*What the task asks*:
Exactly as they appear, set down all the lines of the material.
━━ Data listing
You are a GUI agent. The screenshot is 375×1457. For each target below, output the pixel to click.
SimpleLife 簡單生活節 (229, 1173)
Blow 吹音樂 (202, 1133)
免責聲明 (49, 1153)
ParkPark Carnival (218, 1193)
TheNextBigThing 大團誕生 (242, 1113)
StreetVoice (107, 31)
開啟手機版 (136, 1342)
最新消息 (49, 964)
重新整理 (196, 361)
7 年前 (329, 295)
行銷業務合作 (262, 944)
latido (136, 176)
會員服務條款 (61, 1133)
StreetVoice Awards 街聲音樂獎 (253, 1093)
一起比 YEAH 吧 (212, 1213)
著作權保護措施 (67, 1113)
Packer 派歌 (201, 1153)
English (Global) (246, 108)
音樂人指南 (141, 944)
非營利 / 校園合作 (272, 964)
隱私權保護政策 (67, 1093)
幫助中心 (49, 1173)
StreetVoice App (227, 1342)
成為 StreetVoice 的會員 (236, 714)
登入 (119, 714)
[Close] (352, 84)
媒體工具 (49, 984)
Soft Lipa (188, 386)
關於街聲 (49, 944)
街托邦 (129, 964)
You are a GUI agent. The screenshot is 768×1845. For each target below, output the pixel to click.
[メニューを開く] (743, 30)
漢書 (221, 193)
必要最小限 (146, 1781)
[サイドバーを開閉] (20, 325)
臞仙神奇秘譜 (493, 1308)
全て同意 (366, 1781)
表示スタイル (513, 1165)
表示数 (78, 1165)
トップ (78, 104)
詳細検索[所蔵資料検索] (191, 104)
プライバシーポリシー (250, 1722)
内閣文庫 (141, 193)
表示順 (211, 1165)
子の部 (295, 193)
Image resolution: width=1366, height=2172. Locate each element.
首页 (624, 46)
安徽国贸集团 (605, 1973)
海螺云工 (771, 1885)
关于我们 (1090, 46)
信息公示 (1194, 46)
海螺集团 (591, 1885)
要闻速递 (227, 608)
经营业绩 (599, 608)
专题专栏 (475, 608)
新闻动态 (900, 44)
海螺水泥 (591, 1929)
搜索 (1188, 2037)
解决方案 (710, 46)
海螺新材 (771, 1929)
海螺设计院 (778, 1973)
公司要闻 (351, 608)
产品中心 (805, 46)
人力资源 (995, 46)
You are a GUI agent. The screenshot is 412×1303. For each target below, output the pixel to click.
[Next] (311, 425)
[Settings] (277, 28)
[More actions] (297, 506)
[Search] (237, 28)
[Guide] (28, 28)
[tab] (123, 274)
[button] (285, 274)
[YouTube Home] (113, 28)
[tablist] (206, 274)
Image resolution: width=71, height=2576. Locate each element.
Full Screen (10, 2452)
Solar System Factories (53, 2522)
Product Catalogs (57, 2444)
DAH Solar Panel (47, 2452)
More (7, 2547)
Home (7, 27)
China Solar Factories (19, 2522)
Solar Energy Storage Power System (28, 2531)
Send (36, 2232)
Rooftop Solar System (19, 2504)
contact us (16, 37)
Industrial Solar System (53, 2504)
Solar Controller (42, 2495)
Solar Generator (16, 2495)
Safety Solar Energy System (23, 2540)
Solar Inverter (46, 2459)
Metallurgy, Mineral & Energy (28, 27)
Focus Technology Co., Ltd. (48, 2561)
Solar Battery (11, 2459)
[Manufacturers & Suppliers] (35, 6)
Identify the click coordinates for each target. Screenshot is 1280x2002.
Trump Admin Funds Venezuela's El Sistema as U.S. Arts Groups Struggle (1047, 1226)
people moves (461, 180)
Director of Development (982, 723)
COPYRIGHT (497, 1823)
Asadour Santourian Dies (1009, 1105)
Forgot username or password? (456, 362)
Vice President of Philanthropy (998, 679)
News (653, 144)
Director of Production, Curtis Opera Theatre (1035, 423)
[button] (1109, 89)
━━━━
*Written solution*:
You are a GUI agent. The screenshot is 375×1457. For each target below, output the pixel to click.
SimpleLife 簡單生活節 (229, 1173)
Blow 吹音樂 (202, 1133)
免責聲明 (49, 1153)
ParkPark Carnival (218, 1193)
TheNextBigThing 大團誕生 (242, 1113)
StreetVoice (107, 31)
開啟手機版 (136, 1342)
最新消息 (49, 964)
重新整理 (196, 361)
7 年前 (329, 295)
行銷業務合作 (262, 944)
latido (136, 176)
會員服務條款 (61, 1133)
StreetVoice Awards 街聲音樂獎 (253, 1093)
一起比 YEAH 吧 (212, 1213)
著作權保護措施 (67, 1113)
Packer 派歌 (201, 1153)
English (Global) (246, 108)
音樂人指南 (141, 944)
非營利 / 校園合作 (272, 964)
隱私權保護政策 (67, 1093)
幫助中心 (49, 1173)
StreetVoice App (227, 1342)
成為 StreetVoice 的會員 (236, 714)
登入 (119, 714)
[Close] (352, 84)
媒體工具 (49, 984)
Soft Lipa (188, 386)
關於街聲 (49, 944)
街托邦 (129, 964)
You are a GUI agent. The screenshot is 768×1845. For each target below, output the pixel to click.
[メニューを開く] (743, 30)
漢書 (221, 193)
必要最小限 (146, 1781)
[サイドバーを開閉] (20, 325)
臞仙神奇秘譜 (493, 1308)
全て同意 (366, 1781)
表示スタイル (513, 1165)
表示数 (78, 1165)
トップ (78, 104)
詳細検索[所蔵資料検索] (191, 104)
プライバシーポリシー (250, 1722)
内閣文庫 (141, 193)
表示順 (211, 1165)
子の部 (295, 193)
Image resolution: width=1366, height=2172. Locate each element.
首页 (624, 46)
安徽国贸集团 (605, 1973)
海螺云工 (771, 1885)
关于我们 (1090, 46)
信息公示 (1194, 46)
海螺集团 (591, 1885)
要闻速递 (227, 608)
经营业绩 (599, 608)
专题专栏 (475, 608)
新闻动态 (900, 44)
海螺水泥 (591, 1929)
搜索 (1188, 2037)
解决方案 (710, 46)
海螺新材 (771, 1929)
海螺设计院 (778, 1973)
公司要闻 (351, 608)
产品中心 (805, 46)
人力资源 (995, 46)
You are a GUI agent. The screenshot is 412×1303. For each target below, output the pixel to click.
[Next] (311, 425)
[Settings] (277, 28)
[More actions] (297, 506)
[Search] (237, 28)
[Guide] (28, 28)
[tab] (123, 274)
[button] (285, 274)
[YouTube Home] (113, 28)
[tablist] (206, 274)
Image resolution: width=71, height=2576. Locate each element.
Full Screen (10, 2452)
Solar System Factories (53, 2522)
Product Catalogs (57, 2444)
DAH Solar Panel (47, 2452)
More (7, 2547)
Home (7, 27)
China Solar Factories (19, 2522)
Solar Energy Storage Power System (28, 2531)
Send (36, 2232)
Rooftop Solar System (19, 2504)
contact us (16, 37)
Industrial Solar System (53, 2504)
Solar Controller (42, 2495)
Solar Generator (16, 2495)
Safety Solar Energy System (23, 2540)
Solar Inverter (46, 2459)
Metallurgy, Mineral & Energy (28, 27)
Focus Technology Co., Ltd. (48, 2561)
Solar Battery (11, 2459)
[Manufacturers & Suppliers] (35, 6)
Identify the click coordinates for each target. Screenshot is 1280x2002.
Trump Admin Funds Venezuela's El Sistema as U.S. Arts Groups Struggle (1047, 1226)
people moves (461, 180)
Director of Development (982, 723)
COPYRIGHT (497, 1823)
Asadour Santourian Dies (1009, 1105)
Forgot username or password? (456, 362)
Vice President of Philanthropy (998, 679)
News (653, 144)
Director of Production, Curtis Opera Theatre (1035, 423)
[button] (1109, 89)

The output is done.